Burrowing into a story by Ryerson Johnson is usually a comforting experience—"Johnny" was a solid storyteller who could seemingly weave a tale from the smallest incidents, tell it with style in such a way to capture a reader, and wrap it up with a satisfying ending. So it is with "Wood on the Snow."

This story narrates one simple thing: Bill Sloan's trekking north through an Arctic storm from his claim to the Keewatin Exploration Company's base on Desperation Inlet. But from that simple description, Johnson builds a fully satisfying story. Sloan had given much of his firewood and food to a band of starving Indians who had passed through his camp—now he has reached the end of his resources and must tramp to the nearest help, the Keewatin base. Should he make it, he knows the hard-bitten crew there will make him sign over his claim before they provide him help. But surviving the trek is the obstacle he faces during the course of this story, for it is night, the cold is deadly, and he has no wood for a fire. If he succumbs to the cold, Sloan knows his trek and his life will be over.

Johnson tells his story in a way that engages his reader thoroughly, not simply relying on the natural elements — the storm, the cold, the lack of firewood — to create narrative tension, but building Sloan's character and revealing his inner turmoil. He pulls in the reader's sympathy by making Sloan a real person in the course of 12 pages.

In two short paragraphs, Johnson sets up his story and his character's dilemma:

The trouble right now was the gnawing cold. A fellow could stand it while he moved along. There was food—caribou jerky and prunes. Exercise and food would keep blood circulating. Sure thing. But you had to rest once in a while. And when you rested, you needed a fire. Rest without fire in this mercury-congealing weather was a quick ticket to another world.

Yes, you had to have fire. And to have fire, you had to have wood. He didn't have wood, and there wasn't a chance he'd find any wood. There was everything else in these Northwest Territories. But this side of the timber line, very little wood. ( pp.113-114)
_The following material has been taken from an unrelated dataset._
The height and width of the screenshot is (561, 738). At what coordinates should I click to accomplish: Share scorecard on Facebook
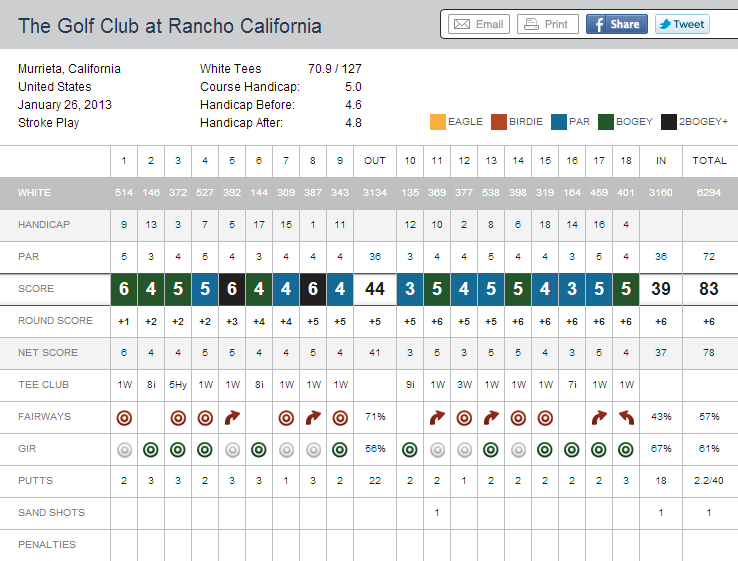(x=616, y=24)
Two paragraphs later, in a bit of storytelling genius that demonstrates Johnson's strength in the short form, he widens the narrative horizon from the individual and specific to encompass the entire northwest region:

There was everything here. Five million caribou roaming the frozen plains. Or maybe fifty million—who was here to count them? Gold enough beneath the moss and lichens to pay off the European debt. Silver enough to provide breakfast plates for every one in the Dominion. Coal enough to operate every machine in the British Empire double-shift for a hundred years. Copper enough to pave a red and gleaming road from Montreal to Edmonton. Lead, zinc, iron, platinum—name it. You could find it here. Everything except wood. (pp. 114-115)

Sloan had found gold at his claim. And to keep Keewatin from getting his gold, he had to winter on the claim — which led to his current difficulties, once he shared his resources with the Indians. "Before he had gone very far, the bleak suspicion clawed at his brain that it was more than a gold mine he had given up in the name of charity." (p. 118)

But even as he faces death — for as the story continues, Sloan feels the cold overtaking him — he refuses to give in utterly:

One thing certain—Bill Sloan's carcass would never be found folded stiff and cold in the snow, with the knees and elbows a raw bloody-black from crawling. No, brother! When the time came that he had to crawl, he'd do something else. He hadn't got down on his knees to life.

And he wouldn't get down on his knees to death! (p. 113)

I won't spoil the end of this story for those who haven't yet read it. But Johnson performs his task as a storyteller very nicely, because the entire tale leads up to the last few paragraphs and the resolution of Sloan's narrative. While the premise of "Wood on the Snow" may initially seem to rework Jack London's famous "To Build a Fire," Johnson makes his own story with its own verisimilitude and strengths. His success can be measured in how the reader forgets about London's story while reading Johnson's tale.